Flashback. Berlin, février 2000. Dans un film en compétition officielle, d’un cinéaste Turc encore inconnu au bataillon, une sous-intrigue irrésistible implique un enfant qui, pour prouver qu’il est digne de posséder une montre, doit transporter sans le briser un œuf frais pondu pendant toute une semaine. Nuages de mai, c’est son titre, reste à ce jour un des plus beaux films jamais réalisés sur le deuil de l’innocence. Et grâce à ce film, son deuxième en carrière, Nuri Bilge Ceylan est devenu depuis l’un des cinéastes les plus admirés du monde.

À l’occasion de la sortie en salle cette semaine de Les herbes sèches, 9e long métrage de ce grand cinéaste stambouliote, Mediafilm vous propose une promenade dans sa filmographie.

Mais d’abord, qui est-il?

Né le 26 janvier 1959 à Istanbul, Nuri Bilge Ceylan a décroché un diplôme en ingénierie électrique avant de s'orienter vers la photographie puis le cinéma.

Entre son premier long métrage, paru en 1998, et Les herbes sèches, il a forgé une œuvre subtile et puissante, qui fait de la sortie de chaque nouvel opus, un événement.

Son style distinctif est caractérisé par des images saisissantes, des dialogues subtils et des réflexions profondes sur la condition humaine, notamment la solitude et les complexités de la vie moderne.

Que racontent ses films?

Kasaba (1998) explore la vie quotidienne dans une petite ville anatolienne, capturant de manière contemplative les interactions humaines et les défis de la vie rurale.

Nuages de mai (1999) suit un jeune homme qui revient dans son village natal après avoir échoué à l'université, explorant les thèmes de l'identité, de la jeunesse et du changement.

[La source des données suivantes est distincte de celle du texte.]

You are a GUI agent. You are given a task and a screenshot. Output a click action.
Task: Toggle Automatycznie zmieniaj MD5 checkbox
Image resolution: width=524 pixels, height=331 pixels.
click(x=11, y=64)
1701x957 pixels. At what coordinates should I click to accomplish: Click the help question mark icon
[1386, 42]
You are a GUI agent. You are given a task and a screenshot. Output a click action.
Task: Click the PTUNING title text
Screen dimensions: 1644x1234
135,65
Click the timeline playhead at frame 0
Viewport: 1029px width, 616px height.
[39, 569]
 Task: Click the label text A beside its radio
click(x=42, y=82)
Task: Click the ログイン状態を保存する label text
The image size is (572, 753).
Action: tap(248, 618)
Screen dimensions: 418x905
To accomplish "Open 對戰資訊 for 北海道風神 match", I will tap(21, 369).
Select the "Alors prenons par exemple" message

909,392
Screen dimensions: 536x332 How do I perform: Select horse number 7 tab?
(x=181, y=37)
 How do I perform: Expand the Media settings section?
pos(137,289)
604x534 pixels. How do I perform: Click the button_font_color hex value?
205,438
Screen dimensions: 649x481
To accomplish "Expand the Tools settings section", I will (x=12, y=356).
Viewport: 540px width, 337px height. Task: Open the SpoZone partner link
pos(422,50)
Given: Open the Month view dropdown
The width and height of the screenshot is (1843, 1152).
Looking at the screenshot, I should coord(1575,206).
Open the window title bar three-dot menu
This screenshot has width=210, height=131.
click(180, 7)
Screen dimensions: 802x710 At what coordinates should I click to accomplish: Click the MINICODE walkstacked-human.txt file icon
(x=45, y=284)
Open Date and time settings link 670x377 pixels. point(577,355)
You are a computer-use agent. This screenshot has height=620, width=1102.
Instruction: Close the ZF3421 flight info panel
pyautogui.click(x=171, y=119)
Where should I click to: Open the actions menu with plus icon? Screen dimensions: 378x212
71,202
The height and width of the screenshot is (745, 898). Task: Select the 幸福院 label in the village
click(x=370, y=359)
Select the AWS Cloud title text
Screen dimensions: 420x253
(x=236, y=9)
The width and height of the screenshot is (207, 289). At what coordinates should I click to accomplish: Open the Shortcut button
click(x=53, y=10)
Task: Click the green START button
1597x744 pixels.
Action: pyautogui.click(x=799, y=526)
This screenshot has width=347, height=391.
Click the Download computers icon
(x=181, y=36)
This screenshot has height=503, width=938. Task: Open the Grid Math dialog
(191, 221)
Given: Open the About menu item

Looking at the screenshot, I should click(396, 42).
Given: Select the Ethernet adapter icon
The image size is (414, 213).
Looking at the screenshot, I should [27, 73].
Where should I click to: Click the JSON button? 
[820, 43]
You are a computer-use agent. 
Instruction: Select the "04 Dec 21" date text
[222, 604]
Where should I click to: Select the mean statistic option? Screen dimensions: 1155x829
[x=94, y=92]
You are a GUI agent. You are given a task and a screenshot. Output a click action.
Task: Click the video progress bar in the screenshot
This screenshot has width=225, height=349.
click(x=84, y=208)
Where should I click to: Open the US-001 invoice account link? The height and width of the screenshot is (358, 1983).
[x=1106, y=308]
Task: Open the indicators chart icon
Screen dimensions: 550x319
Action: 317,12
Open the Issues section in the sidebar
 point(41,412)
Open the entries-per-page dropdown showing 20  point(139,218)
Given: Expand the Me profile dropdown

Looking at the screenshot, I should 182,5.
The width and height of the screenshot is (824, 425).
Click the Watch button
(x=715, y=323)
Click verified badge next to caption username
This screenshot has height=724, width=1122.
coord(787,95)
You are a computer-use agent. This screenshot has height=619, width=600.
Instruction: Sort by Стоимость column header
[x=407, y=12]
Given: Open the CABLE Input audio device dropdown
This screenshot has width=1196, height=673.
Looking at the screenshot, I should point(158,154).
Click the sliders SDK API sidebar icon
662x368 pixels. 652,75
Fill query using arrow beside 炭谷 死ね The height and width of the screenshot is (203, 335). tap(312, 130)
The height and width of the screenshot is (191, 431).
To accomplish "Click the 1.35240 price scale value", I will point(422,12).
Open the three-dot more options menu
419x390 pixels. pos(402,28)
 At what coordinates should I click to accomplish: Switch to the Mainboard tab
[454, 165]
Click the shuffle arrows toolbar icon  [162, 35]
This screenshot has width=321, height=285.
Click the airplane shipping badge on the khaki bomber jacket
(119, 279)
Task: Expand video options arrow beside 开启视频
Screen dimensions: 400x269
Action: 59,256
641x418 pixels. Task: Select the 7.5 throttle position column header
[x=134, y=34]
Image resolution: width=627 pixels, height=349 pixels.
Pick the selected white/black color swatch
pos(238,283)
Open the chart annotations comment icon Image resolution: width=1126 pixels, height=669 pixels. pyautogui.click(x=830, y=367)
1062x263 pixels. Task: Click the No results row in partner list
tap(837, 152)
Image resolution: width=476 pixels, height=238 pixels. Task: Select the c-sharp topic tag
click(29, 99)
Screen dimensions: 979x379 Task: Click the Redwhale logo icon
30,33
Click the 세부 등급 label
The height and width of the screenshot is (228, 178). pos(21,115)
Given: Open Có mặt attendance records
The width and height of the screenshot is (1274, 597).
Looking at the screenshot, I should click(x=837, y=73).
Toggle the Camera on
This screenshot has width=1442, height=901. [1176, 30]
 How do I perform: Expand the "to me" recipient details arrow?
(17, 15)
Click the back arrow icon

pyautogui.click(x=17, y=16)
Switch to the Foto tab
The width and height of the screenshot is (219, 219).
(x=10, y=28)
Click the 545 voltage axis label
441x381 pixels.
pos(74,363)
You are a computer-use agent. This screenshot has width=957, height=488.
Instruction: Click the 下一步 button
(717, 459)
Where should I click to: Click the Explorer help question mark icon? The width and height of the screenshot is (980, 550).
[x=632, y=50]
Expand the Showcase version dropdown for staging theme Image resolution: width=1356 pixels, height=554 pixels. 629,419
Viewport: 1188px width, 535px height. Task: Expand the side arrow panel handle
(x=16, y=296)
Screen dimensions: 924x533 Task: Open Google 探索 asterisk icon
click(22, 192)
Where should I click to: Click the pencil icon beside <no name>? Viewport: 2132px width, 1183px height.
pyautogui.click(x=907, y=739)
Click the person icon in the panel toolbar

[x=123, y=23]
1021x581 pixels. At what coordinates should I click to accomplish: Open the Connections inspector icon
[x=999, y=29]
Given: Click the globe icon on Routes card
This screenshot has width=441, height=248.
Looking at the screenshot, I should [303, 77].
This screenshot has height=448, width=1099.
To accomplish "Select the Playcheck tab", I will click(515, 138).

Uzak (2002) Grand Prix du Festival de Cannes en 2002, suit la relation complexe entre deux cousins, l'un vivant en milieu urbain et l'autre en quête d'emploi chez son cousin.

Les Climats (2006) examine les dynamiques complexes d'un couple à travers une série de séquences météorologiques, utilisant le climat comme métaphore des émotions humaines et des changements relationnels.

Les Trois Singes (2008) explore les conséquences morales et psychologiques d'un acte répréhensible, mettant en lumière les thèmes de la culpabilité, de la dissimulation et des secrets de famille.

Il était une fois en Anatolie (2011), lauréat du Grand Prix du Festival de Cannes, suit une nuit de recherche d'un meurtrier dans la steppe anatolienne, offrant une méditation profonde sur la vie, la mort et la condition humaine.

Winter Sleep, Palme d'Or à Cannes en 2014, explore les conflits intellectuels et émotionnels d'un ancien acteur devenu propriétaire d'un hôtel en Cappadoce, offrant une introspection profonde sur la morale et la responsabilité.

Le Poirier sauvage (2018) explore les relations familiales et la recherche de sens à travers l'histoire d'un jeune écrivain revenant dans son village natal, confronté à son passé et à ses aspirations littéraires.